For various reasons, some people are determined to make the economy of salvation to be linked with the Wrath of God. If you do not repent, then God will do thus and such… I have always considered this representation of the gospel to be coercive and contrary to the love of God. I have heard convoluted ways in which this wrath is interpreted to be “the loving thing to do” but I do not buy it.

The common witness within Orthodox Tradition is that the wrath of God is a theological term which describes not God Himself, but a state of being in which are opposed to God. Thus the work of Kalomiros, The River of Fire, makes ample citation of the fathers in this matter. We may place ourselves in such a position that even the love of God seems to us as fire or wrath.

But it is essential in our witness to the God Who Is, to always relate the fact that He is a loving God, not willing that any should perish. He is not against us but for us. This is utterly essential to the correct proclamation of the Gospel. Those who insist on exalting His wrath as a threat, inevitably misportray God and use anthropormorphism as a substitute for the Gospel of Jesus Christ.

Intricate theories of the atonement which involve the assuaging of the wrath of God are not worthy of the God and Father of Our Lord Jesus Christ.

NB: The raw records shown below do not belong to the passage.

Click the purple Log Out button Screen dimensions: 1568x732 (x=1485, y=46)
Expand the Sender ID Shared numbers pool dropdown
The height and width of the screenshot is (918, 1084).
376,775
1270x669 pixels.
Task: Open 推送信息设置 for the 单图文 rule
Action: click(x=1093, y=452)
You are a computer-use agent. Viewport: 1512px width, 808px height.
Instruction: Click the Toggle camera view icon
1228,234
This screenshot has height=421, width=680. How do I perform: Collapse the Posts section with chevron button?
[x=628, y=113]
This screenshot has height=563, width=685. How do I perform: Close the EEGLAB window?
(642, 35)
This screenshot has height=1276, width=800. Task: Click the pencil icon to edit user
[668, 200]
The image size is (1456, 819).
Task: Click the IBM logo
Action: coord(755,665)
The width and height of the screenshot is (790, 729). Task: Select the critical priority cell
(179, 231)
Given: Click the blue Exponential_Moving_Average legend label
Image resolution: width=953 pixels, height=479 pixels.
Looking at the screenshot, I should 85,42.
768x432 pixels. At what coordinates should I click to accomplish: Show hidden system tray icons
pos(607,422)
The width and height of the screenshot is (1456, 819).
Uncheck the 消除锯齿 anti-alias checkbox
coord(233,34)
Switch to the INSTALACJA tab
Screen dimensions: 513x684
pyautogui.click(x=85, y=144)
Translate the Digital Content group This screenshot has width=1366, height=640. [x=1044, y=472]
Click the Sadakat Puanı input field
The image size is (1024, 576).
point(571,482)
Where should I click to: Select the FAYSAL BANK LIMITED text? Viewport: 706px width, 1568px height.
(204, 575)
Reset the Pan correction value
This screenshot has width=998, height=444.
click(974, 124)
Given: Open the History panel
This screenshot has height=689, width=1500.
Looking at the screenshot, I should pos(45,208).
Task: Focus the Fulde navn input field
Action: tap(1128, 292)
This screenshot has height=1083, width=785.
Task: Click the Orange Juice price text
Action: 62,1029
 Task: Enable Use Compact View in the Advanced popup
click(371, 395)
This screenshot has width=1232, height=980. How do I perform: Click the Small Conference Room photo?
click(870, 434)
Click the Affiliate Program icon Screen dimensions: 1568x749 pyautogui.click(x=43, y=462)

I can say it no plainer. Those who persist in such theological accounts do not know “what Spirit they are of.” It is not ever appropriate to exalt a Biblical system over the plain sense communicated to us in the Gospel. No matter the chain of verses and the rational explanations attached - we cannot portray God as other than as He has shown Himself to us in Jesus Christ. To do so makes the Bible greater than Christ.

It is very difficult in our culture, where the wrathful God has been such an important part of the gospel story, to turn away from such portrayals - and yet it is necessary - both for faithfulness to the Scripture, the Fathers, and the revelation of God in Christ.

I commend the referenced work, the River of Fire, for its compliation of Patristic sources. I also beg other Christians to be done with their imagery of the wrathful God. They do not know the God of Whom they speak. Forgive me.

2 comments:

melxiopp said...

See also St John Cassian:

http://orthodoxyforlutherans.blogspot.com/2010/10/on-anger-of-god.html

and Ben Harju:

http://paredwka.blogspot.com/2010/07/wrath-and-justification.html

http://paredwka.blogspot.com/2010/07/wrath-of-god-continued.html

Fr. Tom Hopko has a podcast on the topic, too, in two parts:

http://ancientfaith.com/podcasts/hopko/the_wrath_of_god

http://ancientfaith.com/podcasts/hopko/the_wrath_of_god_-_part_2

Anastasia Theodoridis said...

Thank you very, very much for this treasury of links!